Most of these bears live in the northeastern corner of the state — the same region where the 2024 hunt will take place — and state lawmakers there have also pushed for regulated hunting as a way to manage the state’s growing bear population. They point out that the species has bounced back in a big way since 1992, when Lousiana black bears (a distinct subspecies of black bear and the official state mammal) were added to the Endangered Species List. This was four years after the state banned bear hunting altogether.

By 2016, the species was officially deemed recovered by the U.S. Fish and Wildlife Service and federal protections were dissolved. State wildlife biologists have continued to monitor their populations since then, and they say a carefully managed hunting season will have little impact on Louisiana’s black bears.

Under the regulations adopted Tuesday, the 2024 black bear hunt will run from Dec. 7 through Dec. 22. All hunting will be confined to the far northeastern corner of the state, where LDWF has established a bear management area comprising four parishes and portions of three additional parishes.

LDWF will allocate 10 black bear tags to licensed resident hunters through a lottery system. Successful applicants will be required to attend a bear hunter training course prior to hunting, and the harvest of cubs (defined as any bear under 75 pounds) and females with cubs is prohibited. The draw will take place in the fall.
--- --- ---
▸ **Work instruction**
In the passage about Louisiana's black bear hunt, what dates will the 2024 hunt run?

▸ **Supplied data**
--- --- ---
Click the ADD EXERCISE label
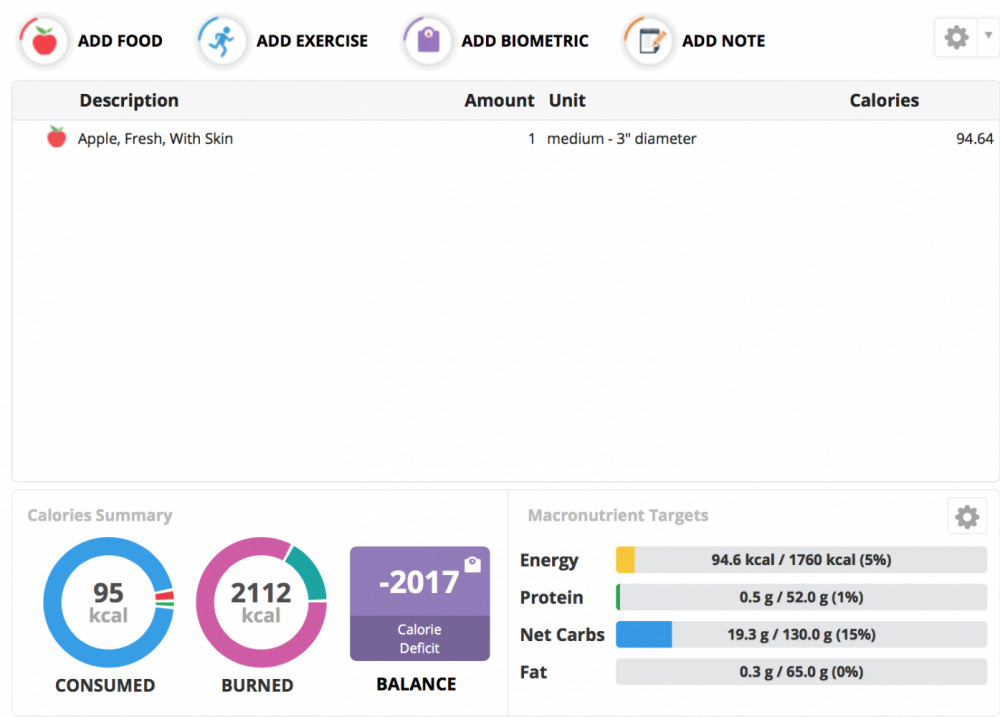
--- --- ---
▸ **Output below**
December 7 through December 22.